9. A method of reducing the amount of retinal in a retinoid mixture produced by the enzymatic action of a retinol dehydrogenase, comprising contacting retinal with a retinol dehydrogenase, wherein the amount of retinal in the retinoid mixture produced by the enzymatic action is in the range of about 10% or less compared to the amount of retinol.

10. A method of increasing the amount of retinol in a retinoid mixture produced by the enzymatic action of a retinol dehydrogenase, comprising contacting retinal with a retinol dehydrogenase, wherein the amount of retinol in the retinoid mixture produced by the enzymatic action is in the range of at least about 90% compared to the amount of retinol.

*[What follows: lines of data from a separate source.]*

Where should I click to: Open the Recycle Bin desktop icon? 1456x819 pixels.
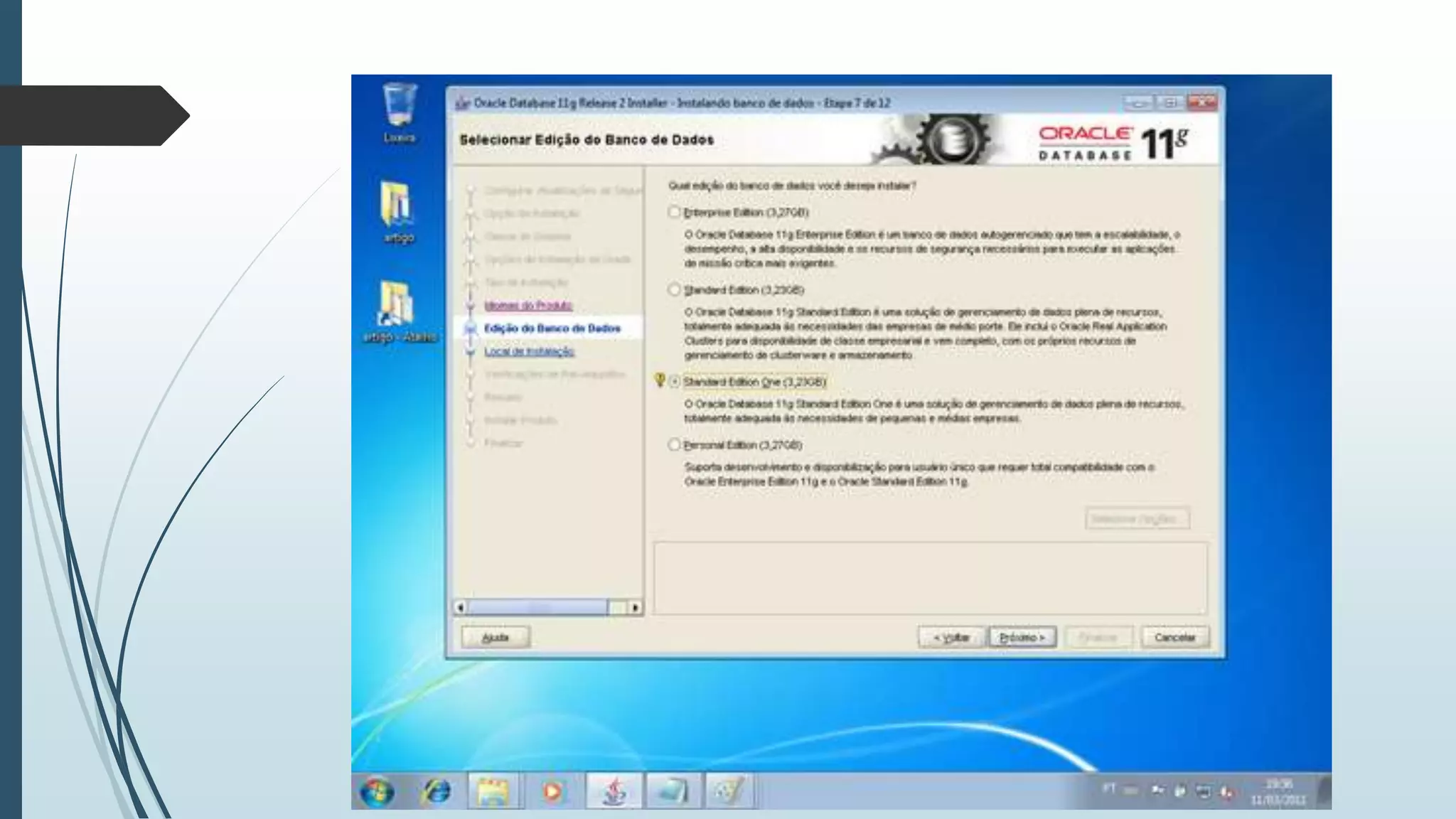tap(399, 107)
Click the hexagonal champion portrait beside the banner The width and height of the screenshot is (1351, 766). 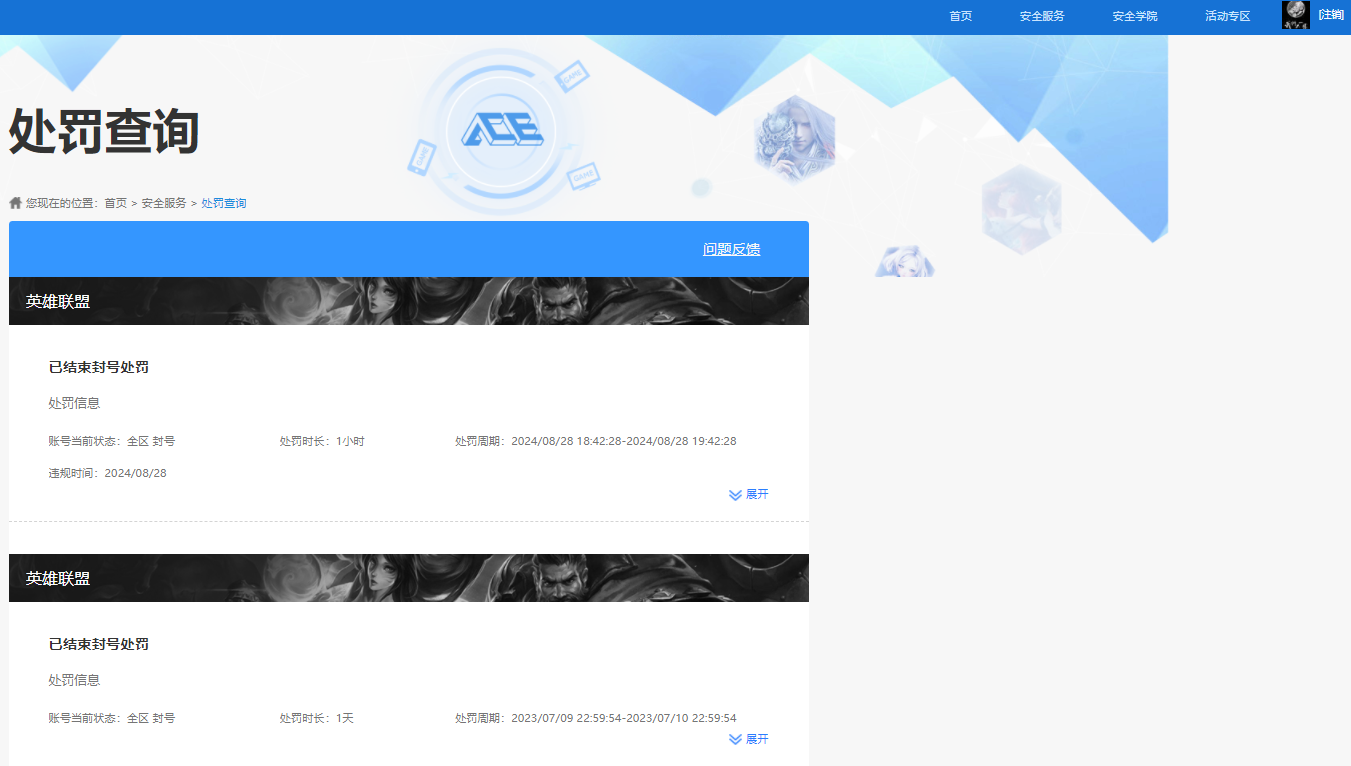pos(795,142)
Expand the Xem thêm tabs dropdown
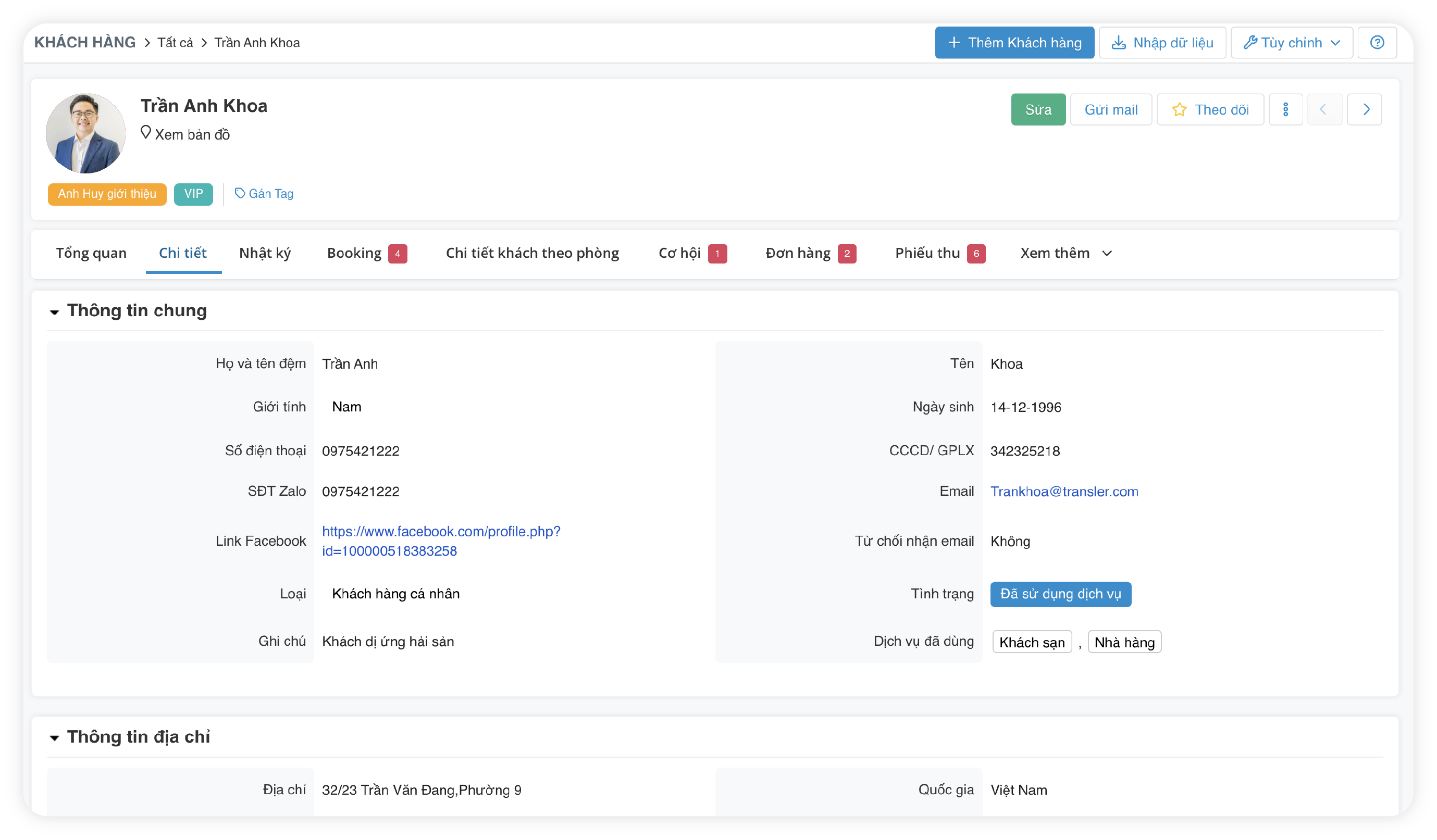1437x840 pixels. point(1065,253)
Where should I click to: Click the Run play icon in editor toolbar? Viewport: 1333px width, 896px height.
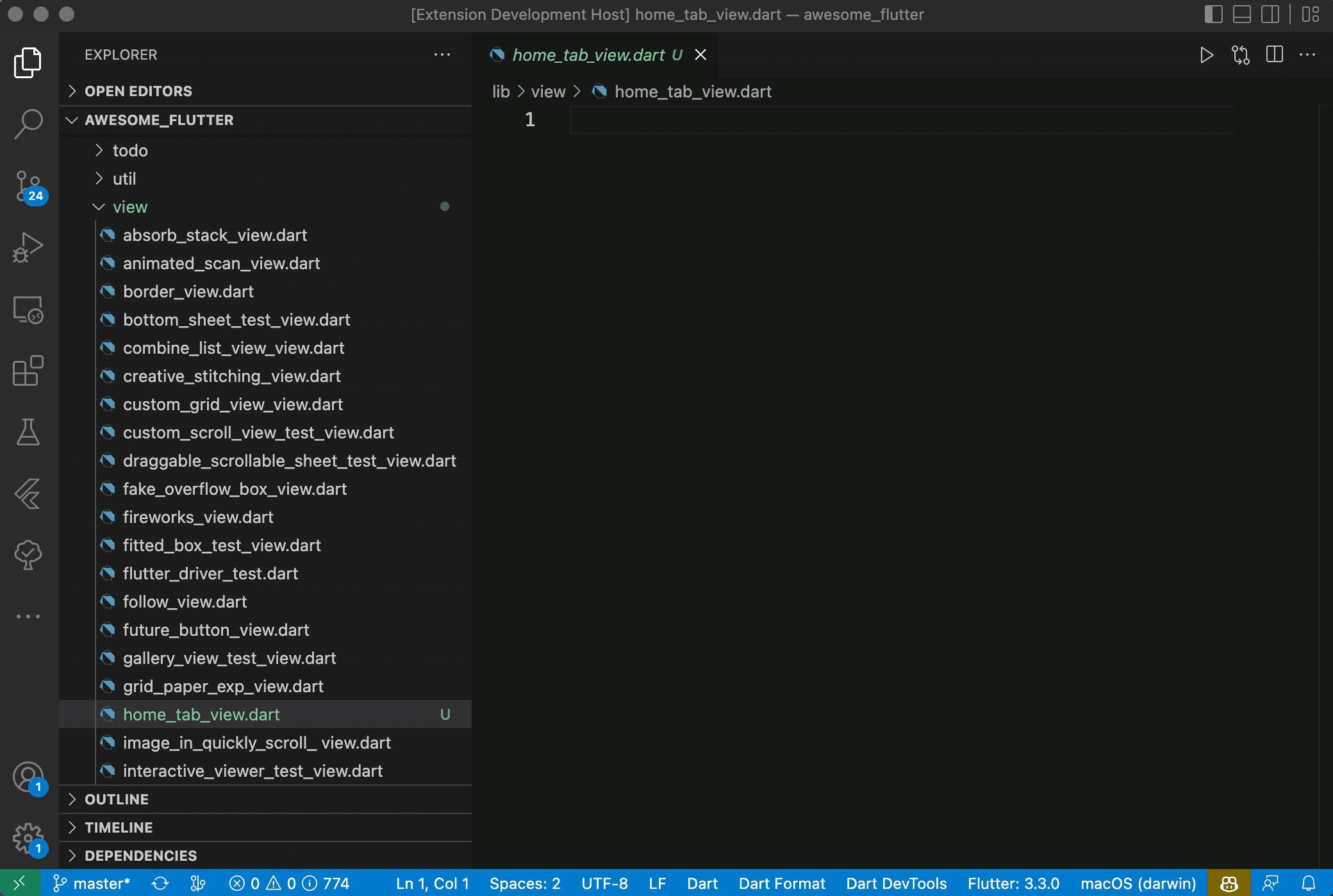[x=1206, y=55]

11. The method according to any one of claims 8 to 10, using a carotenoid-producing host cell according to any one of claims 1 to 7.

12. A method of producing vitamin a, the method comprising the steps of:

(a) introducing a nucleic acid molecule encoding retinol dehydrogenase [ EC1.1.1.105] into a suitable carotene-producing host cell;

(c) retinol is converted to vitamin a under suitable culture conditions.

13. Use of a carotenoid-producing host cell according to any one of claims 1 to 7 for the production of a retinoid mixture comprising retinol and retinal in a ratio of 9: 1.